Owen and Jez anchored the midfield, Raj ran tirelessly, Keir created overlaps on the left and Chris and Stefan worried Grafton’s defence several times.

After 20 minutes, Stefan broke on the right and his cross was met by a firm header from Chris to give us a deserved lead.

We squandered some further chances; under pressure, Grafton’s goalkeeper hammered a clearance against Stefan’s chest, only for the ball to bounce agonisingly past the goal.

But after 30 minutes, out of the blue, Grafton equalised. A silky run led to a shot from just inside the box which went beyond Rob’s dive and low into the left corner of the goal.

Although the Reds lost a bit of shape we knew at half time that the game was there for the taking.

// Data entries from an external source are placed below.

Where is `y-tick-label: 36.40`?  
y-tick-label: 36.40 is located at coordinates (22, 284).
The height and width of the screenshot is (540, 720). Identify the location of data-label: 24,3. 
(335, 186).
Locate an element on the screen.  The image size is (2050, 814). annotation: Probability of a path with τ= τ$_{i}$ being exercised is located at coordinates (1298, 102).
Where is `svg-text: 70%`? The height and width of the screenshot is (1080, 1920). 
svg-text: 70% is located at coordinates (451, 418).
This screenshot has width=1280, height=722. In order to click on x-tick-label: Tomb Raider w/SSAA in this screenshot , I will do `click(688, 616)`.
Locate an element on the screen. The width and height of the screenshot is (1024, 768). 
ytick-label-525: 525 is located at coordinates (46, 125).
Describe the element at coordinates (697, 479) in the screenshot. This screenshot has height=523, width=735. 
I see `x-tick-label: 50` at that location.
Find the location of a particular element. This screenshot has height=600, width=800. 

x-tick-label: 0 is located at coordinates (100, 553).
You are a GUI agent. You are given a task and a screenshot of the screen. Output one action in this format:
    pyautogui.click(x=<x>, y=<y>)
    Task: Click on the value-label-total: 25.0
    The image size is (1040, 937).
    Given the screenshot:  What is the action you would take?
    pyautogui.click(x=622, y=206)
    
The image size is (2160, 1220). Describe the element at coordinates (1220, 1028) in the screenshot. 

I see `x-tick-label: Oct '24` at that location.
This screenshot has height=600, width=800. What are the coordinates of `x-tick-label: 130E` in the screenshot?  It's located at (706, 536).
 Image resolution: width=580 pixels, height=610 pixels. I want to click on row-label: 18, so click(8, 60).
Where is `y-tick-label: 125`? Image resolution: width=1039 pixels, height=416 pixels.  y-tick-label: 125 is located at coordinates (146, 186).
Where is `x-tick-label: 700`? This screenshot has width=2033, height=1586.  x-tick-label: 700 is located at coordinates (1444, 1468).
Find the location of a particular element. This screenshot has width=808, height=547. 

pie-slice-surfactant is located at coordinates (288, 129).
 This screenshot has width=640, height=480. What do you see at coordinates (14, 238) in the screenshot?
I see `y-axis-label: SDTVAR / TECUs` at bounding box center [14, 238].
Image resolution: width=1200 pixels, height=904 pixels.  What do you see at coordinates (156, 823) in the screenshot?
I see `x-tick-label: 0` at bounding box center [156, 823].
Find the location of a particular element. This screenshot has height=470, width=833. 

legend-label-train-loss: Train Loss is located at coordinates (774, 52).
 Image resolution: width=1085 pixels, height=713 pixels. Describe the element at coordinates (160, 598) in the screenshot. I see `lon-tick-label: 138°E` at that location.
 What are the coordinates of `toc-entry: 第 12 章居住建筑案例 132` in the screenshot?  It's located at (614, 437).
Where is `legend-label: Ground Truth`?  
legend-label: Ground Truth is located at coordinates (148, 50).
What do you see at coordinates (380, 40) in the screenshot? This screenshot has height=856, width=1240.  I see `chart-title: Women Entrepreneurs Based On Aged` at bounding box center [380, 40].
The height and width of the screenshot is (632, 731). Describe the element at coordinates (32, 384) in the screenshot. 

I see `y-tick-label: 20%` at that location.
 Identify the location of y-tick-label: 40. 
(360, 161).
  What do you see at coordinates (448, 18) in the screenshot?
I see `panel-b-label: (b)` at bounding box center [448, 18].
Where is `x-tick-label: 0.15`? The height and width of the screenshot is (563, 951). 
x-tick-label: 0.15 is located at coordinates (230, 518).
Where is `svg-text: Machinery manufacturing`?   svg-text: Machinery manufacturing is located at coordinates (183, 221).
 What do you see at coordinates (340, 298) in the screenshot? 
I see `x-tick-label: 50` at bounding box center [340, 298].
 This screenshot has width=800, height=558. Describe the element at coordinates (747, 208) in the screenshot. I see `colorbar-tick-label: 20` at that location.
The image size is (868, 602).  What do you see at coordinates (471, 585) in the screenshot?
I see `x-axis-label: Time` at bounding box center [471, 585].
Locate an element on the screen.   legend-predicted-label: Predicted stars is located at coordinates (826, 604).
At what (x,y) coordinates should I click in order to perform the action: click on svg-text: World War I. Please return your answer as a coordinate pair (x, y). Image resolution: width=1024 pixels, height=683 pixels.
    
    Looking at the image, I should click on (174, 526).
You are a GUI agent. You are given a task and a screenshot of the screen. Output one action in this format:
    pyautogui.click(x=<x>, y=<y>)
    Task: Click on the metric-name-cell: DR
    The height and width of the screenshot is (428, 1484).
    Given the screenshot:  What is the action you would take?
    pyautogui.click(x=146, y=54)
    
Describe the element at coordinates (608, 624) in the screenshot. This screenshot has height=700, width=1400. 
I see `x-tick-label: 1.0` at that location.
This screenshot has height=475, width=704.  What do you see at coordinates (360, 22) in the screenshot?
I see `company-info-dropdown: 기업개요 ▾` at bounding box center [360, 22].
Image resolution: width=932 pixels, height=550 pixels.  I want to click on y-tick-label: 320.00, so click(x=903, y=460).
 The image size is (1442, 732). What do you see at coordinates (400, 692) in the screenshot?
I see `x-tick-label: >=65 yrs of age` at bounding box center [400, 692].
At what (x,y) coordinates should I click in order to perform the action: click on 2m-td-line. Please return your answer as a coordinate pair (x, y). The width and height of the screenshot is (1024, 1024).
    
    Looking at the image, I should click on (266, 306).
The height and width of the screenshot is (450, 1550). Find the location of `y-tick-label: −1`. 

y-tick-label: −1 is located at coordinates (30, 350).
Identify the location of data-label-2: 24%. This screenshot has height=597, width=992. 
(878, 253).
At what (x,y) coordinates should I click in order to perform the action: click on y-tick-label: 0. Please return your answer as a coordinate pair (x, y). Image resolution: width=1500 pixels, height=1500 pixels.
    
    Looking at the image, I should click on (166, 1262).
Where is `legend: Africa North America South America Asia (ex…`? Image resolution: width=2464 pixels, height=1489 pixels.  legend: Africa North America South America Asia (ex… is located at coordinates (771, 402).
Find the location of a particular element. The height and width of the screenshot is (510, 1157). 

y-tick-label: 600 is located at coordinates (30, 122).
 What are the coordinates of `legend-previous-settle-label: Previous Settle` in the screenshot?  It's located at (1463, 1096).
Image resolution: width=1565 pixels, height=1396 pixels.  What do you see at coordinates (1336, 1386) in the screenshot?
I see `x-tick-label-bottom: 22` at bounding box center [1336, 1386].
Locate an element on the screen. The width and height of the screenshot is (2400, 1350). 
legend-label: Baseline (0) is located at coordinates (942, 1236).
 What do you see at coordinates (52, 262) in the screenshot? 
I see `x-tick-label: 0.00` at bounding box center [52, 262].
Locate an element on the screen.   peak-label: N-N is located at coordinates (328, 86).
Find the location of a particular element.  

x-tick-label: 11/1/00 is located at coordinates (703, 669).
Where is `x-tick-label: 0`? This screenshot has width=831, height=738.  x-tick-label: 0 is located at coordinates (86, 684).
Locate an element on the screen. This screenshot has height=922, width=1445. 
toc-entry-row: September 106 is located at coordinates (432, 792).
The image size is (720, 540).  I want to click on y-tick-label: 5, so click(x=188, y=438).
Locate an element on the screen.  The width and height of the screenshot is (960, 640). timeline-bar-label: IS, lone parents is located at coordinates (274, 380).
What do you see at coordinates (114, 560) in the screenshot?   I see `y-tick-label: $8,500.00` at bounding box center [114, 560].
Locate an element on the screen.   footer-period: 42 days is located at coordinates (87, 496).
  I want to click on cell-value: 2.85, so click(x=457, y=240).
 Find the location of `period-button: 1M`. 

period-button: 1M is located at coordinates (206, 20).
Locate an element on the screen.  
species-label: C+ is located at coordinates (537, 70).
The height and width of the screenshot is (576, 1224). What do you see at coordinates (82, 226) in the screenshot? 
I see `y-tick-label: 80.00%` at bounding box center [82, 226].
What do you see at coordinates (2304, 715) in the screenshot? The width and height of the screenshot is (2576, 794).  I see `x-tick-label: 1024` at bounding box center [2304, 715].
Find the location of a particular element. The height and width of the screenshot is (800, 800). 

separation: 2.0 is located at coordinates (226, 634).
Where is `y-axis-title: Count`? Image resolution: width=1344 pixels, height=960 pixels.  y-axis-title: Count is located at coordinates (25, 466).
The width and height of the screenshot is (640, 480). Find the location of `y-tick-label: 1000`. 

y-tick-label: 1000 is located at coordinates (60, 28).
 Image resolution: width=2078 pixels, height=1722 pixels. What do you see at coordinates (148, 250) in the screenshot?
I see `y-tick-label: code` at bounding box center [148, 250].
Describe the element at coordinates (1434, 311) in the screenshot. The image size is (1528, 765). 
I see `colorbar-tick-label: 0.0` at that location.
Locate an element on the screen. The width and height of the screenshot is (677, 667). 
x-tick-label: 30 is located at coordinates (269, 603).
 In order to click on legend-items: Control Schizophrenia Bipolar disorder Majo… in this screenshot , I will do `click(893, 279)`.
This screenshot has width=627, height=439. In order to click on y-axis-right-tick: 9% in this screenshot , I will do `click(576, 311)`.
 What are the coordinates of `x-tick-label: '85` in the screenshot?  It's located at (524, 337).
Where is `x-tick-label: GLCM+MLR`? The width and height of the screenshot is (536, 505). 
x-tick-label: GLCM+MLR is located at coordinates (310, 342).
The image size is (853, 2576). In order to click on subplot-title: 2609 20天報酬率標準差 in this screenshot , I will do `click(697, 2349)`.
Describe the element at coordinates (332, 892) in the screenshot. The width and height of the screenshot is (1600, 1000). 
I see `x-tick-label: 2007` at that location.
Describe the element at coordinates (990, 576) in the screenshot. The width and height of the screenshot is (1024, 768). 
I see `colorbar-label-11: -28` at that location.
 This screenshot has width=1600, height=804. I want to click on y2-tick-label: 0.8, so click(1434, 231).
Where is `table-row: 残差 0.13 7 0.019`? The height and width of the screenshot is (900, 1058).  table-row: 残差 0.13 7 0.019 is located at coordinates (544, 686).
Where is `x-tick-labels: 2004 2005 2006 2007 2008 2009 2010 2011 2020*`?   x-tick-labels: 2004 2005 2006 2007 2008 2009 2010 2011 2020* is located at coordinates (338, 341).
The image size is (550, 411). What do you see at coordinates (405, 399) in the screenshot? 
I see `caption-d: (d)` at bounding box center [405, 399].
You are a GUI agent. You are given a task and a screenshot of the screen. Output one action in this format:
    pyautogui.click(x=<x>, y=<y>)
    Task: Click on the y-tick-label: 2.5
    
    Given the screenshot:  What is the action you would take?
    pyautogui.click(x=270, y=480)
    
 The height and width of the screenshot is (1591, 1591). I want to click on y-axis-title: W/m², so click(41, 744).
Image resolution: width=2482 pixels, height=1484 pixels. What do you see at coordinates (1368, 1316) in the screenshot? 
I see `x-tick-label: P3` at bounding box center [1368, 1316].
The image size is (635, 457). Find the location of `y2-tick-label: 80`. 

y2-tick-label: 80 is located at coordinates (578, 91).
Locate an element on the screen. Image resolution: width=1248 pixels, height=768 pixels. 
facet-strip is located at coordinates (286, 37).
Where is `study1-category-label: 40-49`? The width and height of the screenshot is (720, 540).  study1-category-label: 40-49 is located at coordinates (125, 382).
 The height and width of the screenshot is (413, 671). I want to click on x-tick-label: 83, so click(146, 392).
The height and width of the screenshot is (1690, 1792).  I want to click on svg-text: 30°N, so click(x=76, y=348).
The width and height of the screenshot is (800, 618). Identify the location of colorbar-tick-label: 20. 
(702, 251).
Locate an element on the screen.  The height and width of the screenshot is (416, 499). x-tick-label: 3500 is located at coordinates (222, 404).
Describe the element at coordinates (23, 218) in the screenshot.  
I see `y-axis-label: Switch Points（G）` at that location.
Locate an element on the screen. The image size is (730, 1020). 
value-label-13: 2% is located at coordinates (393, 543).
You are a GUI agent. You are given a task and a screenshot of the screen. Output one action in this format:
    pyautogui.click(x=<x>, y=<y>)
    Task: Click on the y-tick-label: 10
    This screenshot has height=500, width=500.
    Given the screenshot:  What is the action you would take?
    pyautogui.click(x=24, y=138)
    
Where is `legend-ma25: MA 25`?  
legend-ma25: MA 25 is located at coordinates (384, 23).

Substitutes Ian, Nick and Tony fitted well into the team and we were still fairly dominant. But after 60 minutes, the defence, for once, didn’t clear the ball and Grafton’s ace striker scored another goal with a well-placed shot.

The Thinkers rallied again, winning some corners. The pressure told when Stefan was bundled over in the box (or did his best to get bundled over). Penalty duly awarded, Tony grabbed the ball and hammered it against the bar.

Nevertheless, we didn’t lose heart and soon afterwards, a stinging shot from Nick was spilt by Grafton’s keeper. Chris was on hand to equalise from short range.

Rob had to clear a swift counter-attack and at the other end Chris was denied his hat-trick by a goal-line clearance.

One of London’s near-hailstorms added some weight to our new t-shirts and the game became frenetic, the action passing from one goalmouth to the other.

The final whistle secured a point which was felt to be slightly disappointing. The word from the dug-out was well-deserved praise with some reservations.

Al Tepper gave another immaculate impersonation of a referee.